Le nuove regole del SIA sono state contenute nel decreto del 16 marzo 2017 per l’allargamento del Sostegno per l'inclusione attiva per il 2017, a firma Padoan e Poletti, pubblicato in Gazzetta ufficiale sabato 29 aprile, immediatamente in vigore. Le risorse su cui può contare il SIA sono pari a 1, 169 miliardi di euro.
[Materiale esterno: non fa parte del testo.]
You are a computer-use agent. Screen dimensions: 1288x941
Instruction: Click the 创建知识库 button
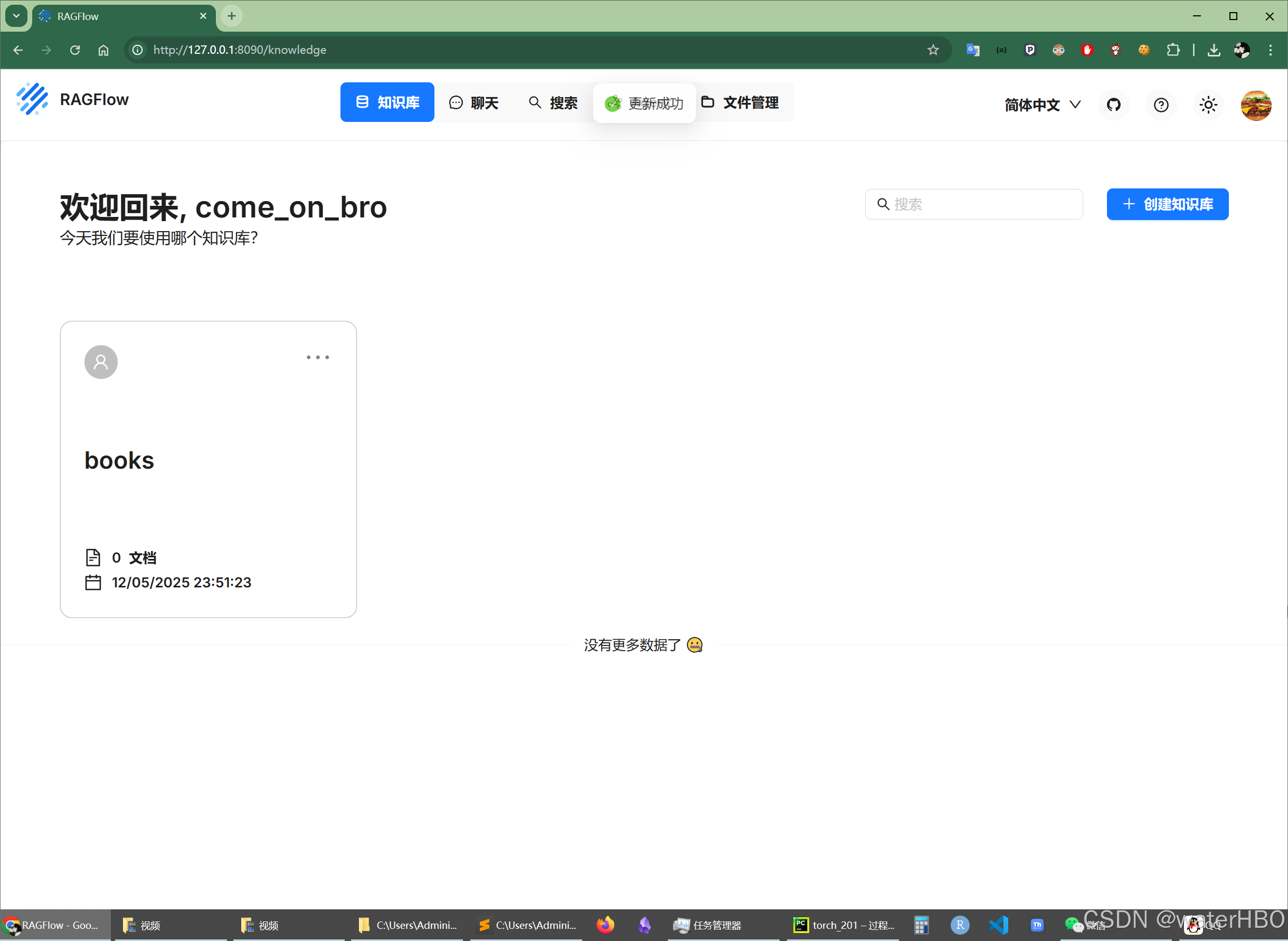pyautogui.click(x=1167, y=204)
Fermi restando i requisiti - famiglie con un Isee fino a 3 mila euro in cui sia presente almeno un figlio minorenne o disabile o con un figlio in arrivo, italiane o residenti da almeno due anni - ecco le novità principali:

  1. l'abbassamento della soglia di accesso relativa alla valutazione multidimensionale del bisogno, da 45 punti a 25. Il Governo ha assicurato che in questo modo la gran parte delle famiglie con un Isee fino a 3 mila euro in cui sia presente almeno un figlio minorenne o disabile o con un figlio in arrivo, potranno accedere al beneficio. Il decreto prevede che l'Inps ricontatti quanti hanno fatto richiesta del SIA in precedenza e la cui richiesta non è stata accolta solo in ragione dei criteri oggi modificati, in particolare dei 45 punti. A queste famiglie verrà data comunicazione delle novità sopravvenute per l’accesso al SIA. Per queste comunicazioni il decreto prevede un rimborso all’Inps nel limite di 150mila euro a valere sul Fondo povertà 2017;
  2. il SIA prevede un tetto massimo di 600 euro per eventuali trattamenti economici, anche fiscalmente esenti, di natura previdenziale, indennitaria e assistenziale,concessi dallo Stato o da altre pubbliche amministrazioni al nucleo famigliare richiedente il SIA: ora il decreto alza questo tetto da 600 a 900 euro mensili in presenza di persone non autosufficienti;
  3. il nuovo decreto precisa anche che l’attestazione di disoccupazione per tutti i componenti in età attiva del nucleo non serve per le persone non autosufficienti o inabili al lavoro e per gli studenti;
  4. una novità importante per i nuclei familiari composti esclusivamente da genitore solo e da figli minorenni: per queste famiglie il contributo economico viene innalzato di ulteriori 80 euro al mese. Questo incremento di beneficio si applica anche ai beneficiari correnti del SIA, al momento dell'entrata in vigore del presente decreto, per l'intera annualità del beneficio.

Il decreto prevede anche la continuazione della sperimentazione dell’ASDI, per il 2017 e le successive annualità.